- What needs to be done -
Set every entry below down once more, exactly as it stands, without images.

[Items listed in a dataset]
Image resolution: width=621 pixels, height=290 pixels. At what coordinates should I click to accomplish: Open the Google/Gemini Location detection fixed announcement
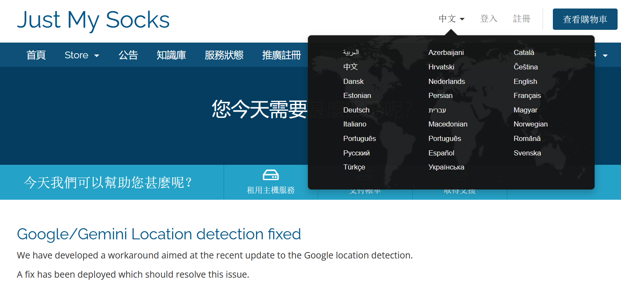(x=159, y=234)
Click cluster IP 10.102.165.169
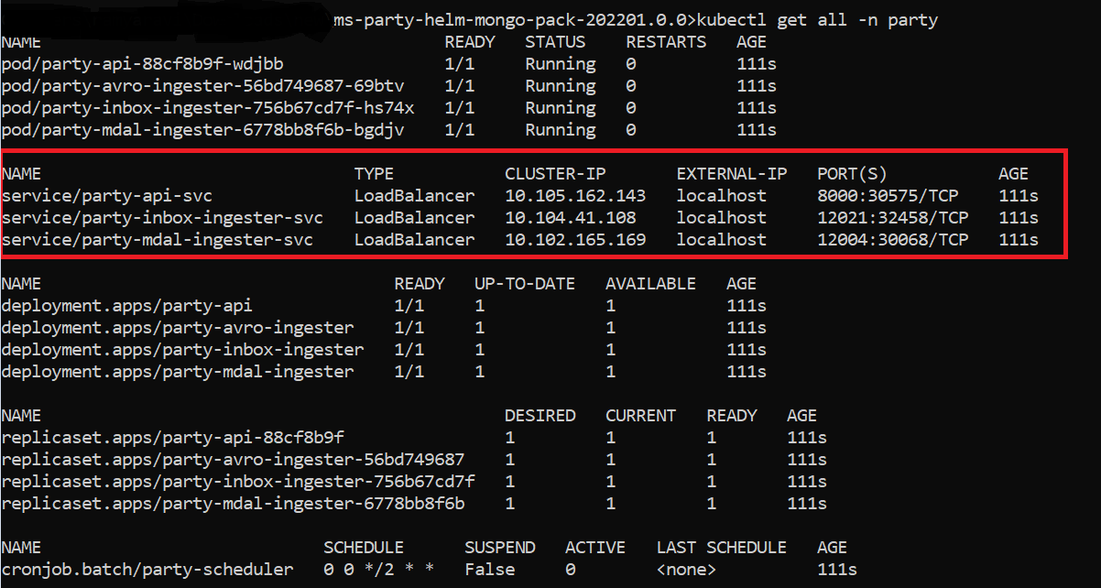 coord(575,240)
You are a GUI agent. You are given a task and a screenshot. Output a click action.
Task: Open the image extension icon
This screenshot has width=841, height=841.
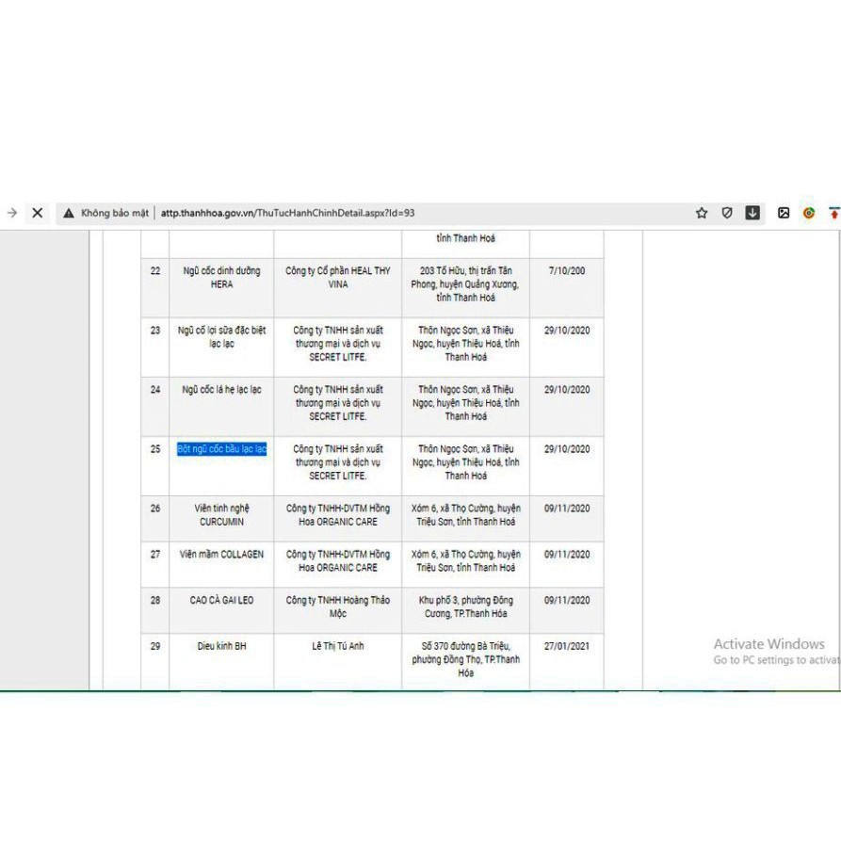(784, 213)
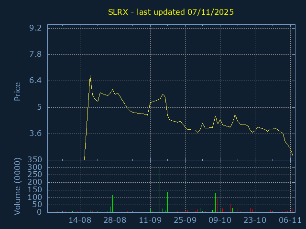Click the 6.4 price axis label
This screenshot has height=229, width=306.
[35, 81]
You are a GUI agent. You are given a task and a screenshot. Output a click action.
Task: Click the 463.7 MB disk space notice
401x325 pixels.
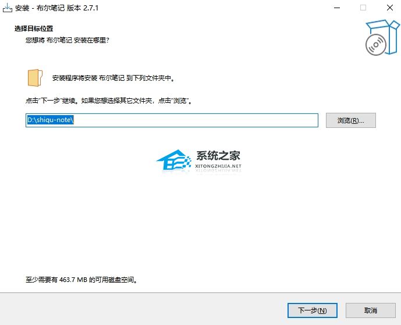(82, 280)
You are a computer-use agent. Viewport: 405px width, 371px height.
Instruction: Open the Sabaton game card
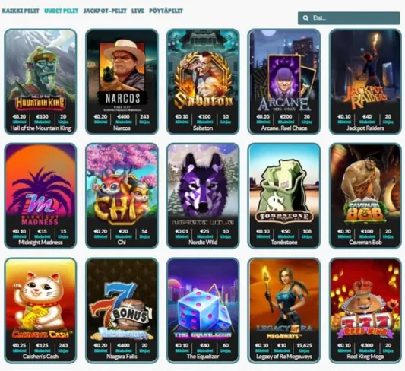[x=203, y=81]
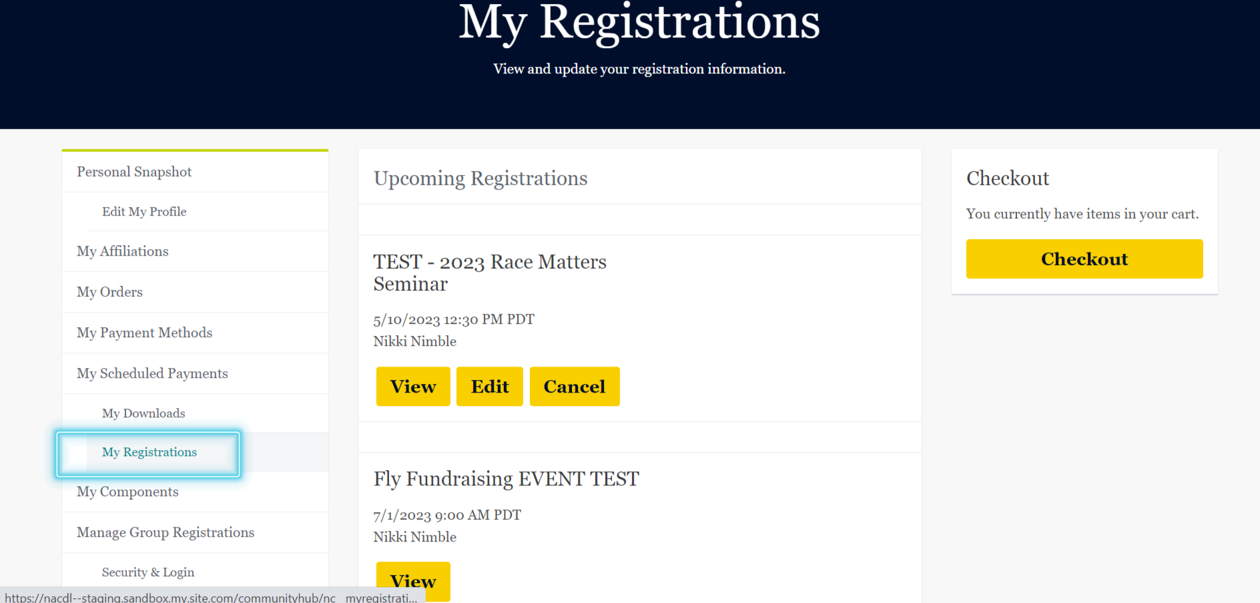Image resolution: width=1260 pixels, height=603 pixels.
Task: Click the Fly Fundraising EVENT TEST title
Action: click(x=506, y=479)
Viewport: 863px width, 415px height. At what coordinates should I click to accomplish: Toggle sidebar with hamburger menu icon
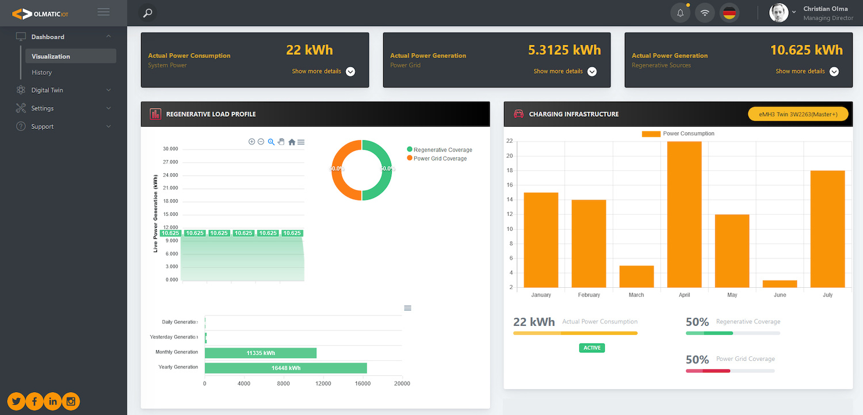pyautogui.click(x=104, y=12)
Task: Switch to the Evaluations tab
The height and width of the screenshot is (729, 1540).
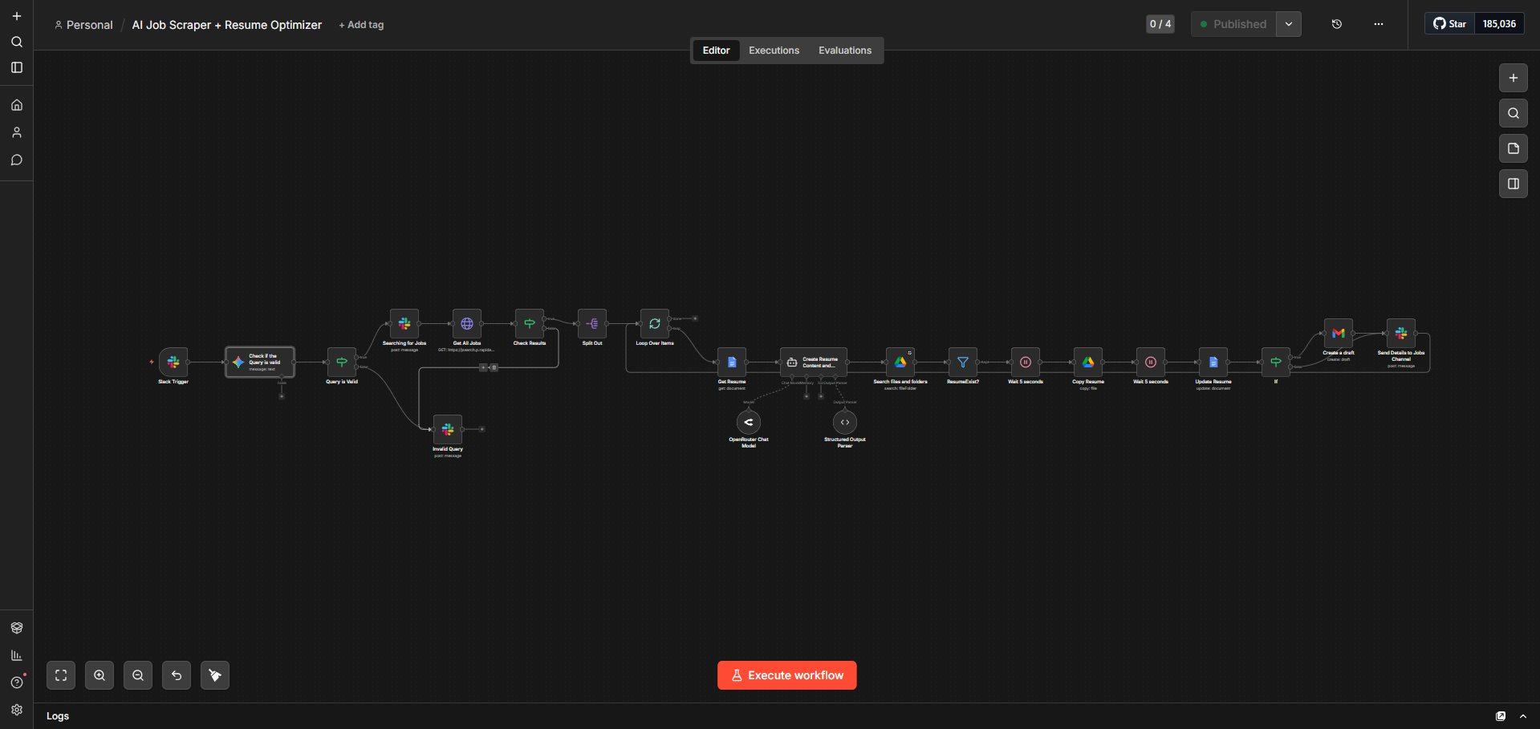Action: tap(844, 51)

- Result for this exercise -
Image resolution: width=621 pixels, height=290 pixels. At what coordinates should I click to accomplish: Open the Google/Gemini Location detection fixed announcement
(x=159, y=234)
Click cluster IP 10.102.165.169
 coord(575,240)
You are a GUI agent. You are given a task and a screenshot. Output a click action.
Task: Open the image extension icon
This screenshot has width=841, height=841.
(784, 213)
Click the 6.4 price axis label
This screenshot has height=229, width=306.
[35, 81]
You are a GUI agent. You are given a task and a screenshot. Output a click action.
Task: Click the 463.7 MB disk space notice
401x325 pixels.
(82, 280)
You are a computer-use agent. Viewport: 405px width, 371px height.
Instruction: Open the Sabaton game card
[x=203, y=81]
Image resolution: width=1260 pixels, height=603 pixels.
Task: Click the Fly Fundraising EVENT TEST title
Action: click(x=506, y=479)
Viewport: 863px width, 415px height. At what coordinates should I click to accomplish: Toggle sidebar with hamburger menu icon
pyautogui.click(x=104, y=12)
Task: Switch to the Evaluations tab
The height and width of the screenshot is (729, 1540).
Action: tap(844, 51)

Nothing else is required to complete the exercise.